The dataset preprocessing pipeline supported by the package.

FairML Datasets provides tools and interfaces to download, load, transform, and analyze the datasets in the FairGround corpus. It handles sensitive attributes and facilitates fairness-aware machine learning experiments. The package supports the full data processing pipeline from downloading data all the way to splitting data for ML training.

Key Features

  • 📦 Loading: Easily download, load and prepare any of the 44 supported datasets in the corpus.
  • 🗂️ Collections: Conveneiently use any of our prespecified collections which have been developed to maximize diversity in algorithmic performance.
  • 🔄 Multi-Dataset Support: Easily evaluate your algorithm on one scenario, five or fourty using a simple loop.
  • ⚙️ Processing: Automatically apply dataset (pre)processing with configurable choices and defaults available.
  • 📊 Metadata Generation: Automatically calculate rich metadata features for datasets.
  • 💻 Command-line Interface: Access common operations without writing code.

Installation

pip install fairml-datasets

Or using uv:

uv add fairml-datasets

Quick Start

from fairml_datasets import Dataset

# Access a specific dataset by ID directly
dataset = Dataset.from_id("folktables_acsincome_small")

# Load the dataset
df = dataset.load()

# Check sensitive attributes
print(f"Sensitive columns: {dataset.sensitive_columns}")

# Transform the dataset
df_transformed, info = dataset.transform(df)

# Create train/test/validation split
df_train, df_test, df_val = dataset.train_test_val_split(df_transformed)

Are you curious which datasets are available? Check out the Datasets Overview in the side bar to see the list!

Command-line Usage

The package provides a command-line interface for common operations:

# Generate and export metadata
python -m fairml_datasets metadata

# Export datasets in various processing stages
python -m fairml_datasets export-datasets --stage prepared

# Export dataset citations in BibTeX format
python -m fairml_datasets export-citations

Terms of Use

FairGround is intended for fair ML research and promotes the ethical use of datasets. In line with this mission, we ask that you adhere to the following guidelines when using the package:

  • Licenses.
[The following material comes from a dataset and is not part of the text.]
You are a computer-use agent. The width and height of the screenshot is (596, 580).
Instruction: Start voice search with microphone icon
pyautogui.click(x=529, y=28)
While FairGround itself is licensed permissively, the datasets within the corpus differ in their respective licenses (see “License” section). It is important to examine and comply with the respective licenses of the different datasets.
  • Privacy. When using FairGround you agree to respect the data subjects’ privacy and not to try and re-identify any individuals within the datasets.
  • Credit. Accurately credit / cite the datasets that you use, especially so in cases where a license mandates this e.g. via the Creative Commons BY clause. Please also properly credit FairGround if you use the package or corpus.
  • Problematic datasets. FairGround explicitly adds warnings for all (to the best of our knowledge) datasets which have known issues. These datasets are largely included for comparability with prior work and we recommend against usage of these datasets unless it is important or required for a particular use case.
  • Usage. Datasets in this package contain known biases that may lead to discriminatory outcomes if used without care. FairGround is intended for research and educational use, particularly to study and compare fair ML algorithms. Do not develop or deploy real-world models using these datasets without appropriate fairness evaluations, bias mitigation, and ethical consideration.

License

Due to restrictions in some of the third-party code we include, this work is licensed under two licenses.
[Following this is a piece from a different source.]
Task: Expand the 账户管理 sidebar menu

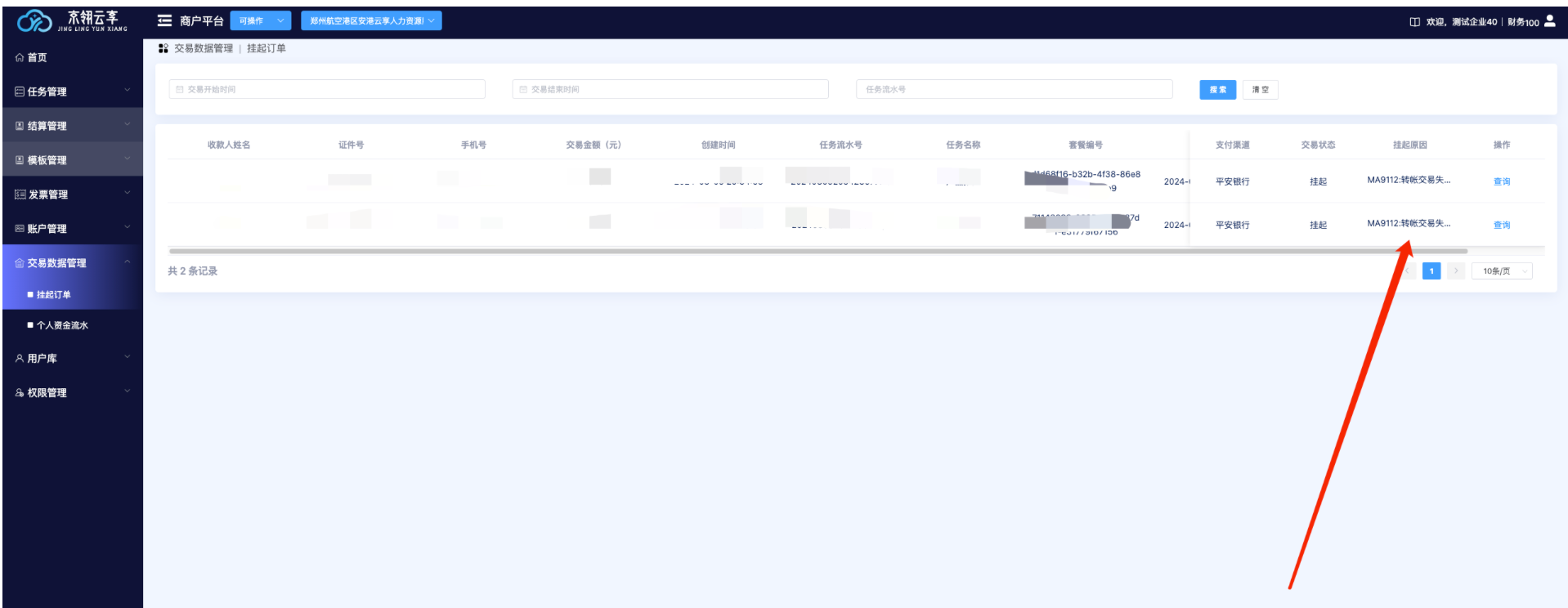Action: coord(72,229)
The primary license of this work is Creative Commons Attribution 4.0 International License (CC BY 4.0). This license applies to all assets generated by the authors of this work. It does NOT apply to the generate_synthetic_data.py script, which instead is licensed under GNU GPLv3.

The second license, which applies to the complete repository, is the more restrictive GNU GENERAL PUBLIC LICENSE 3 (GNU GPLv3).

Please note that this licensing information only refers to the code, annotations and generated metadata. Individual datasets which are loaded and exported by this package may have different licenses. Please refer to individual datasets and their sources for dataset-level information.